RAW DATA: Begin

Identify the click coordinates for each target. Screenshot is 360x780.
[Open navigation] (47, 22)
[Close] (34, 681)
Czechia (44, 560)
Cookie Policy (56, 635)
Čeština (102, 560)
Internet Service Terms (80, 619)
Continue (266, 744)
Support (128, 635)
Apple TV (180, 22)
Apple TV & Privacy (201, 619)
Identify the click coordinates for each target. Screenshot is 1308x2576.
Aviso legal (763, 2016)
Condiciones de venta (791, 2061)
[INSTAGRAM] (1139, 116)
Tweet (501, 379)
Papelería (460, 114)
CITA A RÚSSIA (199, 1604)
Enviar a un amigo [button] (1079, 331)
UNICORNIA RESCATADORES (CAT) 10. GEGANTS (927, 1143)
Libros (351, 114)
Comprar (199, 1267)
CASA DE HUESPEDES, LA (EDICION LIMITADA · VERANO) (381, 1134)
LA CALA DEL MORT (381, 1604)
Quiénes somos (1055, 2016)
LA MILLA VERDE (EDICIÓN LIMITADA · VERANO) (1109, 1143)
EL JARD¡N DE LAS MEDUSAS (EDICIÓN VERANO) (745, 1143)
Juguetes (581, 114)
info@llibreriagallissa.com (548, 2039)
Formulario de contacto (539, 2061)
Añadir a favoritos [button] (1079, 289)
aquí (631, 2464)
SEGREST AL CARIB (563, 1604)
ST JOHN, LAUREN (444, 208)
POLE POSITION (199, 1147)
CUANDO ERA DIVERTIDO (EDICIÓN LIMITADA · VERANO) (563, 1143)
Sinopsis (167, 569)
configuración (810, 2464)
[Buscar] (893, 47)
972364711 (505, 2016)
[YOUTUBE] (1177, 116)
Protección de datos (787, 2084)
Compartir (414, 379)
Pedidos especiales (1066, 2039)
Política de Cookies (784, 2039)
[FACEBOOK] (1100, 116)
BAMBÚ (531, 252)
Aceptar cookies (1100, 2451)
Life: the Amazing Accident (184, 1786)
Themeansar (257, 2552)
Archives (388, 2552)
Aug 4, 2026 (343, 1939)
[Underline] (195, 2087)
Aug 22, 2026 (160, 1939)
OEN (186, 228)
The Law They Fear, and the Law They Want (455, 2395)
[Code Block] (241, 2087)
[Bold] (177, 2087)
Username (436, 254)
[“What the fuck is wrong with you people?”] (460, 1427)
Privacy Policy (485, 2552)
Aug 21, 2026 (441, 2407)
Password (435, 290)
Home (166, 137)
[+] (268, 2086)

RAW DATA: End

◆ **WHAT THIS TASK INVOLVES**: In the data above, which lines lie between the line with "Čeština (102, 560)" and the line with "Username (436, 254)", inclusive? Print those lines exactly and nothing else.

◆ **WRITTEN RESPONSE**:
Čeština (102, 560)
Internet Service Terms (80, 619)
Continue (266, 744)
Support (128, 635)
Apple TV (180, 22)
Apple TV & Privacy (201, 619)
Identify the click coordinates for each target. Screenshot is 1308x2576.
Aviso legal (763, 2016)
Condiciones de venta (791, 2061)
[INSTAGRAM] (1139, 116)
Tweet (501, 379)
Papelería (460, 114)
CITA A RÚSSIA (199, 1604)
Enviar a un amigo [button] (1079, 331)
UNICORNIA RESCATADORES (CAT) 10. GEGANTS (927, 1143)
Libros (351, 114)
Comprar (199, 1267)
CASA DE HUESPEDES, LA (EDICION LIMITADA · VERANO) (381, 1134)
LA CALA DEL MORT (381, 1604)
Quiénes somos (1055, 2016)
LA MILLA VERDE (EDICIÓN LIMITADA · VERANO) (1109, 1143)
EL JARD¡N DE LAS MEDUSAS (EDICIÓN VERANO) (745, 1143)
Juguetes (581, 114)
info@llibreriagallissa.com (548, 2039)
Formulario de contacto (539, 2061)
Añadir a favoritos [button] (1079, 289)
aquí (631, 2464)
SEGREST AL CARIB (563, 1604)
ST JOHN, LAUREN (444, 208)
POLE POSITION (199, 1147)
CUANDO ERA DIVERTIDO (EDICIÓN LIMITADA · VERANO) (563, 1143)
Sinopsis (167, 569)
configuración (810, 2464)
[Buscar] (893, 47)
972364711 (505, 2016)
[YOUTUBE] (1177, 116)
Protección de datos (787, 2084)
Compartir (414, 379)
Pedidos especiales (1066, 2039)
Política de Cookies (784, 2039)
[FACEBOOK] (1100, 116)
BAMBÚ (531, 252)
Aceptar cookies (1100, 2451)
Life: the Amazing Accident (184, 1786)
Themeansar (257, 2552)
Archives (388, 2552)
Aug 4, 2026 (343, 1939)
[Underline] (195, 2087)
Aug 22, 2026 (160, 1939)
OEN (186, 228)
The Law They Fear, and the Law They Want (455, 2395)
[Code Block] (241, 2087)
[Bold] (177, 2087)
Username (436, 254)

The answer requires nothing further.